(Beginning of Given entries)

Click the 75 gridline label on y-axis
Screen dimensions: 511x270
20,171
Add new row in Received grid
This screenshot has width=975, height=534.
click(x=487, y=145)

(End of Given entries)

### Action item
Only the lines from the one with "Screen dimensions: 511x270" through the final line above should be repeated, each exactly as written.

### Solution to this problem
Screen dimensions: 511x270
20,171
Add new row in Received grid
This screenshot has width=975, height=534.
click(x=487, y=145)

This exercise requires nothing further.